Dear Friends,
As someone who believes wholeheartedly in the transformative qualities of music, I support efforts to provide music and music education to those who can most benefit from it. Musiqa and its far-reaching music education programs give Houston students what they are missing, and much more.
Founded in 2002, the non-profit organization Musiqa presents innovative, interdisciplinary concerts showcasing contemporary classical music through arts integrated curriculum at Houston area Title 1 schools. At no cost to schools, Musiqa provides programs that include:
• in-school workshops
• 10-week or year-long school residencies
• teacher study materials
• bus transportation, and
• a downtown Musiqa performance at the Hobby Center
Musiqa’s music education programs are changing the lives of thousands of these students. By bringing music into the classroom and integrating it with subjects including English, Math, and Science, Musiqa is teaching students to think creatively so they have a chance to overcome predicted outcomes of the low socio-economic status they have inherited.

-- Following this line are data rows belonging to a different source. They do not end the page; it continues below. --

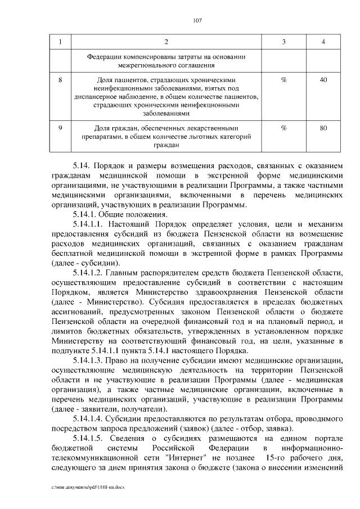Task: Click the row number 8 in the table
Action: (60, 80)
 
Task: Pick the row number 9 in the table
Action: (60, 128)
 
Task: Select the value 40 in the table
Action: (323, 80)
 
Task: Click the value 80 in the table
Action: (323, 128)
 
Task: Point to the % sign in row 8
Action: (284, 80)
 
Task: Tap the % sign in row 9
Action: (284, 128)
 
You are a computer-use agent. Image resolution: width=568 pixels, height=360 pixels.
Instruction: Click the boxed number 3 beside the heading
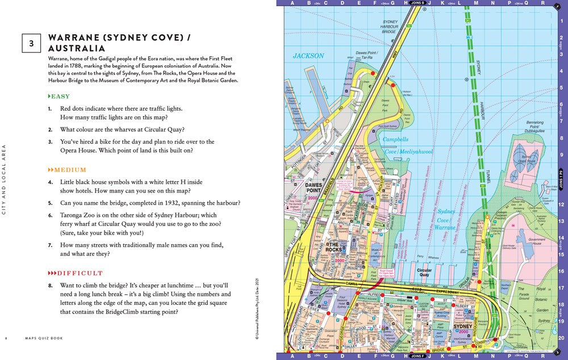tap(31, 43)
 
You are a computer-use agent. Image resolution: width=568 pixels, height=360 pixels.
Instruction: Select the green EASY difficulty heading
tap(60, 97)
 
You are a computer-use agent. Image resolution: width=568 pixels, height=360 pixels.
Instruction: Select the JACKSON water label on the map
tap(308, 56)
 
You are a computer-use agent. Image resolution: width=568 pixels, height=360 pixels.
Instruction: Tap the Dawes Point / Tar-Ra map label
tap(367, 55)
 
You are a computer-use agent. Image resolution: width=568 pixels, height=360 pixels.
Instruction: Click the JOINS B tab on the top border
tap(417, 3)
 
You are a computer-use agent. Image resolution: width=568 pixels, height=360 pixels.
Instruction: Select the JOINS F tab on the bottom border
tap(417, 356)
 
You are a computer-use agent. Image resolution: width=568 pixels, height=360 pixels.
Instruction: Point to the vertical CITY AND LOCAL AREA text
tap(5, 179)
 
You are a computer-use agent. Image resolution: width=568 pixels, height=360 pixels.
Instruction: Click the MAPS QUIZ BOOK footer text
tap(44, 338)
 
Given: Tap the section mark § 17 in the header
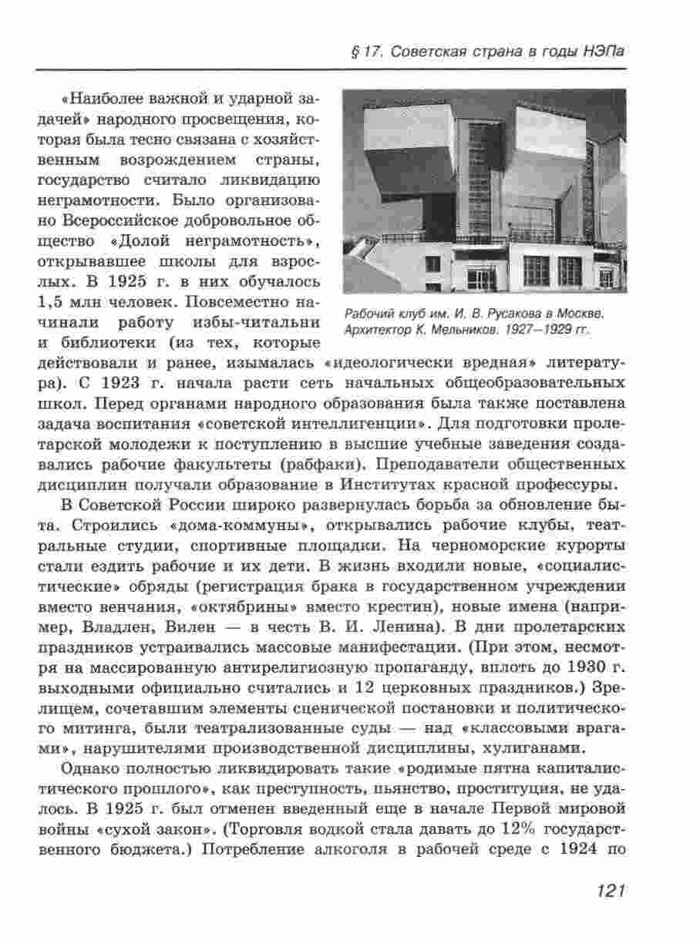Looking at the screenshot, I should pyautogui.click(x=362, y=52).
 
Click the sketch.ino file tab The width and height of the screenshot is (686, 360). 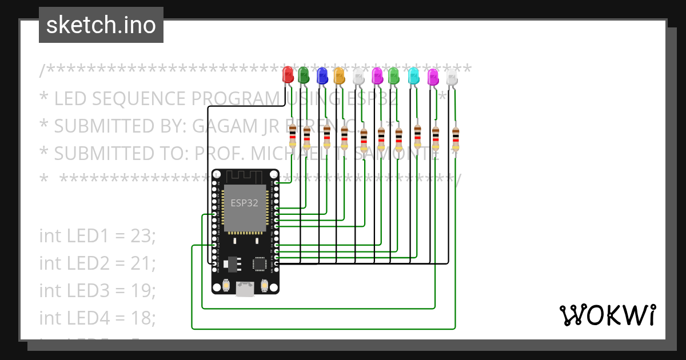point(101,25)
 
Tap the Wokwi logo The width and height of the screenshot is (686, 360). point(607,315)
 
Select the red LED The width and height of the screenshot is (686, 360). point(288,74)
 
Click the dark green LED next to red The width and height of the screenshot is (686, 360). point(304,75)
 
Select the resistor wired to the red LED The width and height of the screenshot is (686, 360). point(293,136)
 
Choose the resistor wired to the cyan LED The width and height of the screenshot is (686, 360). point(417,136)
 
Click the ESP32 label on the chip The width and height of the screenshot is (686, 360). point(244,203)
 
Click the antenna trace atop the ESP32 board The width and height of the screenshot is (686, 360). point(245,177)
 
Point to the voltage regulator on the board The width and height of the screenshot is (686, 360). point(231,263)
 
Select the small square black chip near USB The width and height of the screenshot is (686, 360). point(260,263)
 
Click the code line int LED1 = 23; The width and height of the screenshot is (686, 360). point(97,235)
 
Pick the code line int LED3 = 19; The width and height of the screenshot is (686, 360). point(97,290)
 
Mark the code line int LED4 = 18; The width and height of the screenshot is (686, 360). point(97,317)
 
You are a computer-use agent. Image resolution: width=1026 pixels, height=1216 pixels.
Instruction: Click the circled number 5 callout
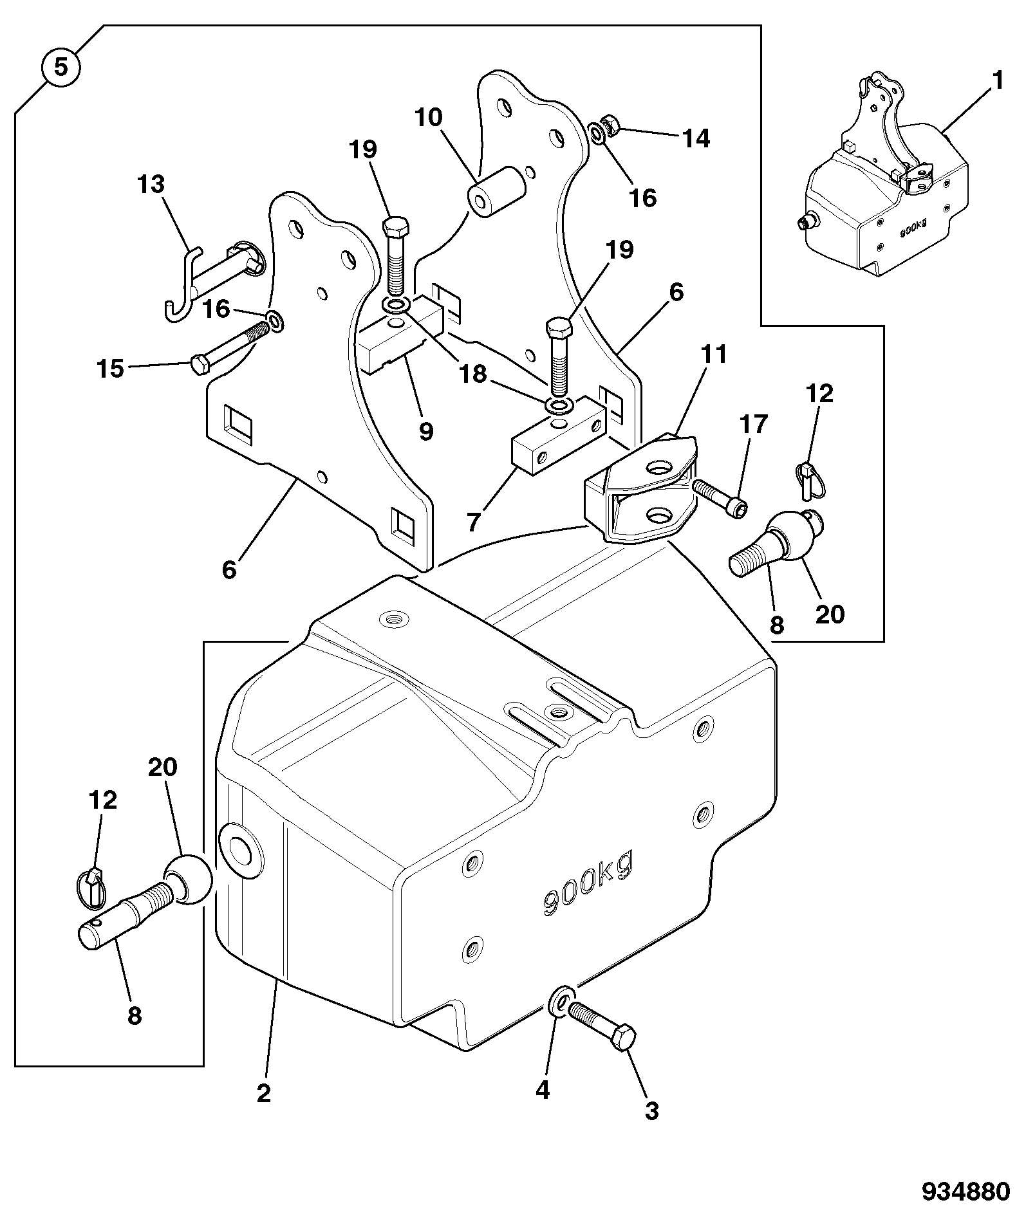pos(61,67)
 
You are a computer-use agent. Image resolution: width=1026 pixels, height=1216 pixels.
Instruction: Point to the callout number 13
pos(151,185)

We need your support to bring this nationally award-winning program to the most underserved children of Houston. Help us offer these children a window into a better world, one of music and innovation, creative thinking, and flexibility to reach for higher goals in life. Please make a donation today and share our commitment to help children access arts integrated curriculum and achieve a better tomorrow.
Thank you,
Roger Hochman, President
Musiqa Board of Trustees
"Our students are very low income students. Any experiences that we can provide for them are valuable. Many have never been downtown, in a theatre, or heard live classical music. It enriches their lives, and broadens their horizons to music and careers they never knew existed."
HISD teacher at a Title 1 school commenting on Musiqa's educational programming.
“Creativity is not a specialized gift: Rather, it is an underlying mechanism of our mental lives...We need to train the whole brain. We need communities of richly mediated minds. Our future as a thriving, productive society-and species--depends upon it.”
Musiqa founder Anthony Brandt, describes the need, “Why Young Minds Need Art,” in a Houston Chronicle editorial, September 9, 2011.